Structured data repositories such as data warehouses may be essential within businesses turning to data-intensive approaches such as AI and machine learning. “Many analytics jobs running in an environment like Spark create structured features from unstructured data,” said VanHook. “As features like this feed more machine learning models, as well as traditional reporting, the need for a structured data store to hold the composite features emerges. You can imagine traditional data warehouse capabilities evolving to hold feature tables and becoming a high-performance feature store that can drive both the training and inference activities of machine learning models. At the bottom line, warehouses become the querying point, while lakes are the analytics point.”
The data within data warehouses is generally trusted as the central version of truth because it’s highly curated and processed, said Anjan Kundavaram, chief product officer at Precisely. “For analytics, the structured format of data warehouses makes it easier for standardized access, queries, and reporting. The predetermined structure also offers ready-to-use, clean data that is ideal for organizations that need to conduct operational analysis or reporting.”
The platform “should have a data fabric to drive data flow orchestration and automation to deliver information and intelligence to users,” Winfield said. “The platform will also need shared management and security services and support for a range of clients to meet the application development requirements for different users—including data engineers, data scientists, business analysts, and business users.”
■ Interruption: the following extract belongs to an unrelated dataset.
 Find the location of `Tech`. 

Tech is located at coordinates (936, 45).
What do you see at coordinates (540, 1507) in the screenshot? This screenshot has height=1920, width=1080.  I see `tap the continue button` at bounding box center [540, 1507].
Data fabrics also offer a way to bring these environments closer together to deliver analytics as needed. “Today’s data warehouses are collecting immense amounts of data—more than may have been anticipated when these technologies were originally implemented,” Gnau said. “While data lakes have helped organize this raw data into central repositories, they still are not typically involved in operational and transactional data flows. This is where modern data architectures, such as data fabrics, come into play. Not only do data fabrics effectively organize the datasets into fields that help identify the most actionable and high-quality resources but each one [also] tends to meet a unique, IT-driven purpose. Without a well-orchestrated architecture, the data remains either inaccessible and wasted or not efficiently addressable, regardless of where it sits within the data lake or warehouse.”
TO THE CLOUD—IN MOST CASES
Are analytical platforms such as data warehouses, lakes, or lakehouses going to the cloud? Are there scenarios where on-premise approaches are still preferable? A recent survey of IT leaders found that the majority, 53%, see hybrid or multi-cloud data warehousing as one of the most important data warehousing-related trends of this year—more than any other trend. The question isn’t really about “why” to use cloud anymore, said Minnick. “Increasingly, we’re seeing customers now ponder ‘which’ clouds.” Minnick noted that the majority of Databricks’ enterprise customers work with at least two cloud providers today. “As a result, it’s become much more important that organizations adopt solutions that offer a consistent experience for their employees, regardless of where the data resides.”